The court was receptive to TearLab’s arguments that the i-Pen infringed TearLab’s patent claims. But in arriving at this result, the court interpreted the patent claims so broadly as to put them in danger of being found invalid. In the end, the court found that several prior art documents taught the claimed solution before TearLab applied for its patent. The Federal Court therefore found TearLab’s patent invalid. TearLab appealed.

At the Federal Court of Appeal, TearLab focused on the claim term “sample receiving chip.” They argued that the trial judge interpreted this term too broadly, as covering anything having a surface that could receive a fluid sample. Instead, TearLab argued, the judge should have understood this chip to be a “microchip” having the properties of planarity and rigidity. If the claim could be interpreted this narrowly, TearLab may have managed to overcome the prior art.

The Federal Court of Appeal was unwilling to save the patent because the patent, purposively construed, did not support the interpretation advanced by TearLab. The court noted that the claims refer to a chip, not a microchip, despite the term “microchip” being used elsewhere in the patent. Nor did the patent mention rigidity of the chip, and planarity was mentioned only in one narrow situation. None of these terms appeared in the claims.

TearLab also attempted to justify its interpretation by resorting to the patent’s “inventive concept,” purported to be the ability to measure osmolarity in a volume-independent manner. The court rejected this approach. The court stated that the concept of volume independence was not made explicit in the claims at issue, despite appearing in an unasserted patent claim. The court reaffirmed that the emphasis must be on the claim language and on the inventive concept that can be derived from the wording of the claim, as opposed to some more general concept that could be derived from the patent specification as a whole.

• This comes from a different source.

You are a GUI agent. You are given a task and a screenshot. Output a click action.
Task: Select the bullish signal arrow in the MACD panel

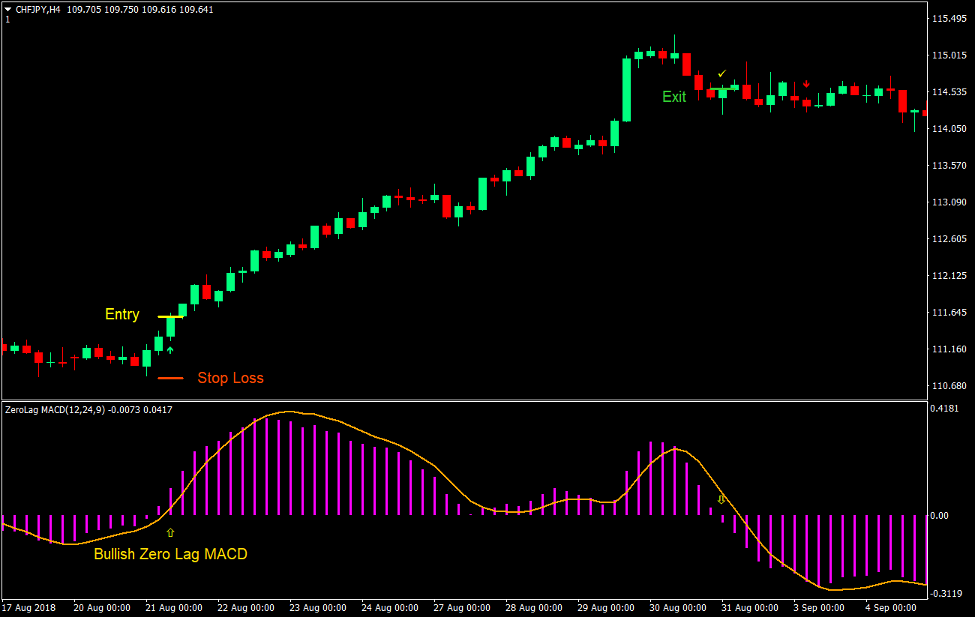tap(170, 532)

The court’s caution regarding the inventive concept reflects a growing concern at the Federal Court of Appeal that cases should be resolved based on the language in the claims rather than general concepts that are argued to permeate the patent. This approach has solidified over the past two years after a decade in which the court routinely interpreted patents based on “promises” found throughout the patent. The court is now signalling a more literal, and potentially more predictable, approach to patent claim interpretation.

In finding against TearLab, the court could not help but comment on the myopia in TearLab’s argument. The court’s finding of infringement was premised on a broad reading of TearLab’s patent. Had the patent been interpreted narrowly, this finding of infringement would be called into question. In fact, the trial judge had specifically stated that a narrow interpretation of the claim would have caused none of the claims to be infringed.

There is a long history of patentees and patent challengers, in Canada and elsewhere, attempting to dazzle judges with fine arguments to enlarge and narrow patent claims by resorting to arguments based on promises, inventive concepts, the essence of the invention and other such doctrines. The TearLab decision is another reminder that none of these arguments is likely to be as effective as simply focusing on the words of patent claims, that is, on the terms of the bargain the patentee struck in the first place.